> _Exercices_
• A. D'après l'extrait, quel effet l'article 29 alinéa 7 de la loi modifiée du 16 avril 1979 confère-t-il au délai d'appel et à l'appel ?
• B. Transcrivez à l'identique le passage de l'extrait qui commence par « Dans son mémoire » et se poursuit jusqu'à « novembre 1996 précitée. ».

Dans son mémoire en réplique le demandeur entend réfuter cette argumentation en faisant valoir que concernant le corps de la Gendarmerie, le ministre, en s’abstenant de statuer dans le délai légal sur le bien-fondé d’une décision prise par le commandant de la Gendarmerie, cause au justiciable un préjudice très grave. Il expose à cet effet qu’il serait déjà arrivé que des affaires disciplinaires en cours aient été invoquées parmi d’autres arguments à l’appui d’une action tendant à retarder un fonctionnaire dans son avancement.

Il soutient en outre qu’il n’existerait pas de relation entre la suspension temporaire de la peine par l’effet de l’appel et la non-application de la disposition légale et formelle de l’article 4 (1) de la loi modifiée du 7 novembre 1996 précitée.

Le tribunal ayant invité les parties à prendre position par rapport à la nature juridique de la décision déférée, qui, selon la partie demanderesse résulterait de manière implicite du silence ministériel observé depuis plus de trois mois, tandis que, de l’avis du représentant étatique, ne se serait toujours pas cristallisée, la partie demanderesse a étayé sa position en exposant que l’article 29 alinéa 7 de la loi modifiée du 16 avril 1979 précitée, en conférant un effet suspensif au délai d’appel et à l’appel y visés, signifierait en droit uniquement que le jugement entrepris n’est pas exécutoire tant que court le délai d’appel et tant que l’appel n’est pas vidé. Elle en déduit que cette disposition ne pourrait dès lors tenir en échec les dispositions de l’article 4 (1) de la loi du 7 novembre 1996 précitée, étant donné que le fait pour une décision de ne pas être exécutoire ne signifierait pas qu’elle ne puisse être attaquée.

> _Extrait de données_
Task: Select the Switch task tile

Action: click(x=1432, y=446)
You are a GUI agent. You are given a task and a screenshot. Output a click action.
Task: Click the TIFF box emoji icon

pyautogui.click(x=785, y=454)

> _Corrigé des exercices_
• A. Un effet suspensif.

• B.
Dans son mémoire en réplique le demandeur entend réfuter cette argumentation en faisant valoir que concernant le corps de la Gendarmerie, le ministre, en s’abstenant de statuer dans le délai légal sur le bien-fondé d’une décision prise par le commandant de la Gendarmerie, cause au justiciable un préjudice très grave. Il expose à cet effet qu’il serait déjà arrivé que des affaires disciplinaires en cours aient été invoquées parmi d’autres arguments à l’appui d’une action tendant à retarder un fonctionnaire dans son avancement.

Il soutient en outre qu’il n’existerait pas de relation entre la suspension temporaire de la peine par l’effet de l’appel et la non-application de la disposition légale et formelle de l’article 4 (1) de la loi modifiée du 7 novembre 1996 précitée.